DIRECTIONS FOR THIS TASK: Print the records below from the first line through the line containing "Voucher Program (141, 540)", both included, word for word.

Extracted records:
□ □ □ □

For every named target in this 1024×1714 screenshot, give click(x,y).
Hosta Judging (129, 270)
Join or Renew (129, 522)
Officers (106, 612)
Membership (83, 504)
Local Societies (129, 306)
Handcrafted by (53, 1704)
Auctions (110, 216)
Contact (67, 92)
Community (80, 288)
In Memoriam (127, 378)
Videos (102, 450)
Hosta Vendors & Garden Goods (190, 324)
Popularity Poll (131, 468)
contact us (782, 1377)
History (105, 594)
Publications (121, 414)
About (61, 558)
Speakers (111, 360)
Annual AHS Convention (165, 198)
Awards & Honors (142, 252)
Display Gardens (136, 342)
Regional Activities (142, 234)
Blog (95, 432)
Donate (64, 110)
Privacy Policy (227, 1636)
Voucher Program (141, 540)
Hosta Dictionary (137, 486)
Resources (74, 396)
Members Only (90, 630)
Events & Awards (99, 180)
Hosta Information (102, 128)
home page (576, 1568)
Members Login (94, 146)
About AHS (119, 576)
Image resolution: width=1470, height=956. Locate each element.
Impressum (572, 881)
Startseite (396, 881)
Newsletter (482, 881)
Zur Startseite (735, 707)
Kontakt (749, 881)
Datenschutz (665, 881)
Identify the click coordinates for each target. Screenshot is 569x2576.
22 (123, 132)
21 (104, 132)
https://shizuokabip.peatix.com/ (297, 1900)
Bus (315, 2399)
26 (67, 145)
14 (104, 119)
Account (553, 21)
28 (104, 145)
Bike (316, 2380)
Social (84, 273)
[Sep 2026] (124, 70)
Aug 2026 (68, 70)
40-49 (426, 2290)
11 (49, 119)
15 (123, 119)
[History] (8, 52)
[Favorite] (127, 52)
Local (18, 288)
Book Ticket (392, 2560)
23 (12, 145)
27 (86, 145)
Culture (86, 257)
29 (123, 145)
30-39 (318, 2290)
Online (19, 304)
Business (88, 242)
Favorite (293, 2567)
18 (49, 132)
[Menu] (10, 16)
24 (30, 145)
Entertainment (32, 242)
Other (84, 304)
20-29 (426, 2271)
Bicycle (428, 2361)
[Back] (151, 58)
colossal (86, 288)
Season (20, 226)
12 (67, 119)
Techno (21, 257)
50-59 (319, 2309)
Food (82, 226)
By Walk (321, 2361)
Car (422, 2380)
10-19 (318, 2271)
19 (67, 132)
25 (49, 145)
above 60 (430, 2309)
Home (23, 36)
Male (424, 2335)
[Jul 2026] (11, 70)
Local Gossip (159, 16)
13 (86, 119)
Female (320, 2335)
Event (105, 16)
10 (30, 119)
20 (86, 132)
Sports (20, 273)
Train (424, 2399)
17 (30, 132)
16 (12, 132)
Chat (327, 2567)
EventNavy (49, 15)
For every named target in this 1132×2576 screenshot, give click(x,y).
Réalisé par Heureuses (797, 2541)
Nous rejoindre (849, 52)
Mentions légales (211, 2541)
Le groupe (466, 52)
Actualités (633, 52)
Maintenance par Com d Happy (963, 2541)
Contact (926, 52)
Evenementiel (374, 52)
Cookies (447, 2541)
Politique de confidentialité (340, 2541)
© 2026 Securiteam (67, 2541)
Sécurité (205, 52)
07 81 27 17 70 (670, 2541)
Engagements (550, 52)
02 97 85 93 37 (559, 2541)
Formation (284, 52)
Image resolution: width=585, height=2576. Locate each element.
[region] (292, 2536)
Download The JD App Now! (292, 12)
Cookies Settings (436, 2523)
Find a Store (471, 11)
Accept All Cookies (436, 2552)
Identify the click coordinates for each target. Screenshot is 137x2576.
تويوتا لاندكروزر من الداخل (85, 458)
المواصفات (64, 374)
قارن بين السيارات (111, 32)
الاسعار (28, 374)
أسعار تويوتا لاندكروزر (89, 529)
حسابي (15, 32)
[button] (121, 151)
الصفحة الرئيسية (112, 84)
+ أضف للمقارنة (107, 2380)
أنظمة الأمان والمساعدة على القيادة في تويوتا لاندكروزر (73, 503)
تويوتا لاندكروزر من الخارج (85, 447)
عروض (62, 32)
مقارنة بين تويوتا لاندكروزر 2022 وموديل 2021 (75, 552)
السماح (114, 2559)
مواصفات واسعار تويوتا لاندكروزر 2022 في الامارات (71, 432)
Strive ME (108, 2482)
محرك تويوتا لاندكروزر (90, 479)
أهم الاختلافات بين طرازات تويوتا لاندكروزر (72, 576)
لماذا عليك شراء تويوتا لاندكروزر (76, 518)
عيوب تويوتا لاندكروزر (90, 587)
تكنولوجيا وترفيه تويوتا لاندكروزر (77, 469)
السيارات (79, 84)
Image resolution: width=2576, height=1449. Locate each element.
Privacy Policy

□ □ □ □

THE ANSWER:
For every named target in this 1024×1714 screenshot, give click(x,y).
Hosta Judging (129, 270)
Join or Renew (129, 522)
Officers (106, 612)
Membership (83, 504)
Local Societies (129, 306)
Handcrafted by (53, 1704)
Auctions (110, 216)
Contact (67, 92)
Community (80, 288)
In Memoriam (127, 378)
Videos (102, 450)
Hosta Vendors & Garden Goods (190, 324)
Popularity Poll (131, 468)
contact us (782, 1377)
History (105, 594)
Publications (121, 414)
About (61, 558)
Speakers (111, 360)
Annual AHS Convention (165, 198)
Awards & Honors (142, 252)
Display Gardens (136, 342)
Regional Activities (142, 234)
Blog (95, 432)
Donate (64, 110)
Privacy Policy (227, 1636)
Voucher Program (141, 540)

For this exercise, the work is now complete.